### Set problem
Render the data from the line with "Given: Open the View menu" up to and including the line with "coord(35,291)" as a JSON list of strings, one per line, skipping blank lines and omitting the pictures.

━━━━

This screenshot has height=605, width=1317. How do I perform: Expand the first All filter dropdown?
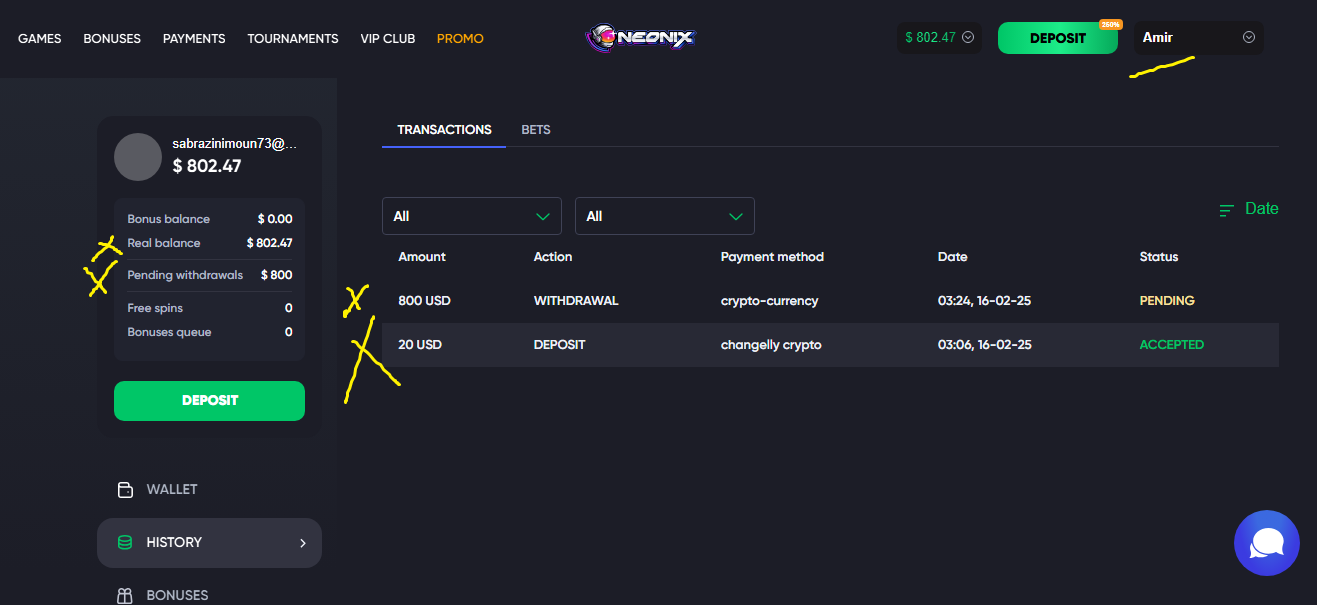pos(471,216)
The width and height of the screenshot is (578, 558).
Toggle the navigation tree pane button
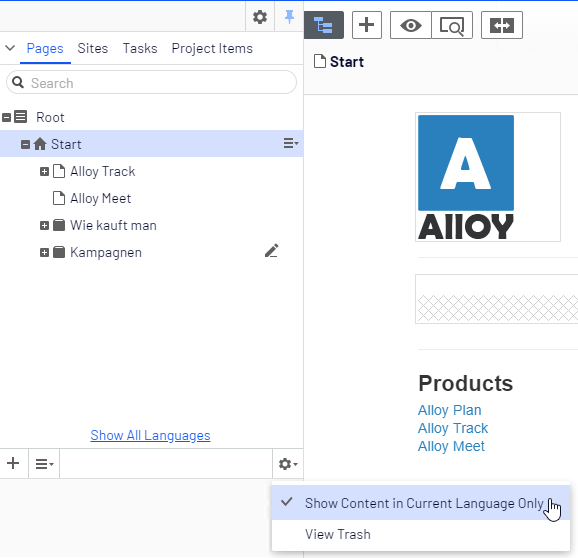(324, 25)

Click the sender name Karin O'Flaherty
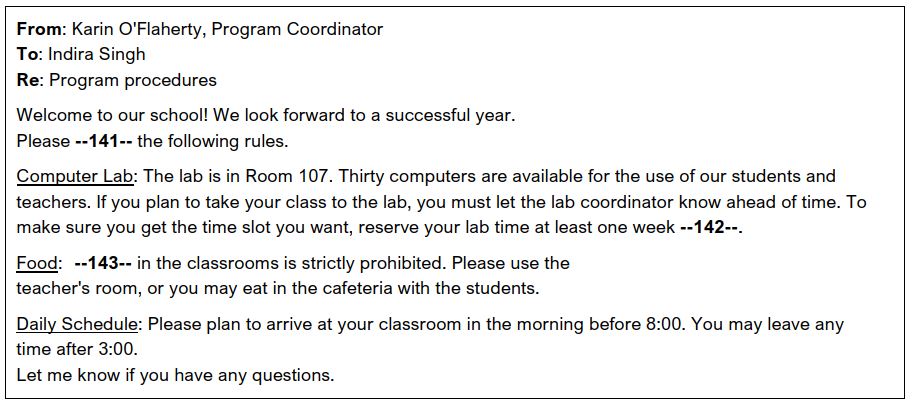point(136,29)
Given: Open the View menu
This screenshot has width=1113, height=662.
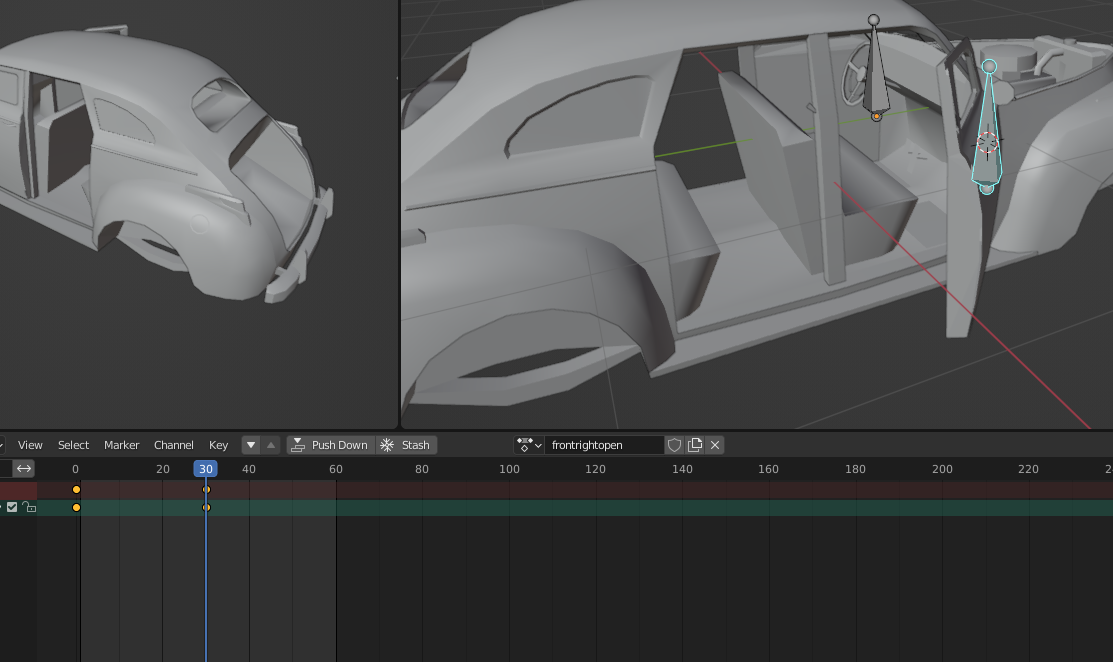Looking at the screenshot, I should click(x=30, y=445).
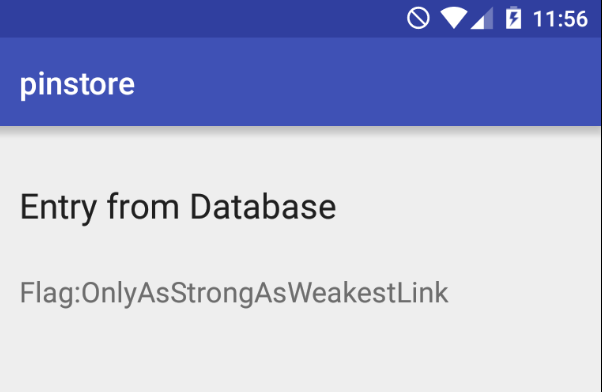Tap the Wi-Fi signal icon
The image size is (602, 392).
453,18
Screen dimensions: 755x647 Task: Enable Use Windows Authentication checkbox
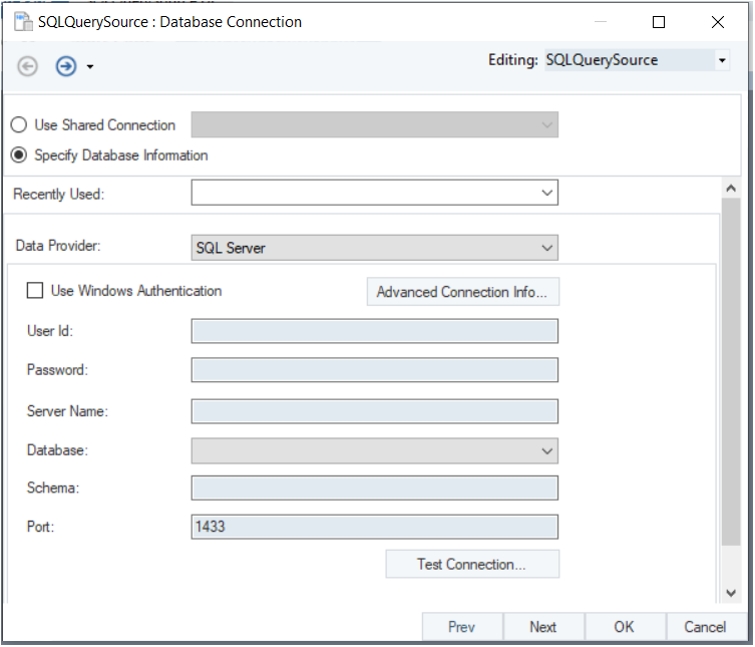coord(35,291)
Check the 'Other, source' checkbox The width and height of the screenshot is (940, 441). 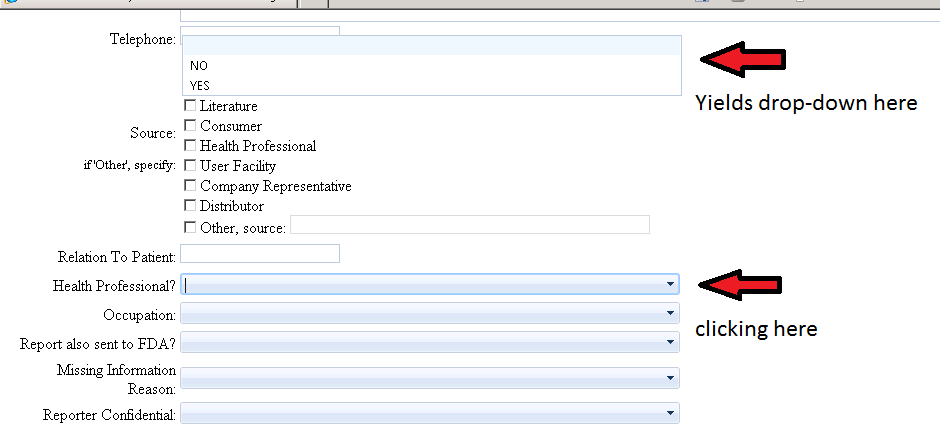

━━━━

### Answer below
[
  "Given: Open the View menu",
  "This screenshot has width=1113, height=662.",
  "Looking at the screenshot, I should click(x=30, y=445).",
  "Tap the Wi-Fi signal icon",
  "The image size is (602, 392).",
  "453,18",
  "Screen dimensions: 755x647 Task: Enable Use Windows Authentication checkbox",
  "coord(35,291)"
]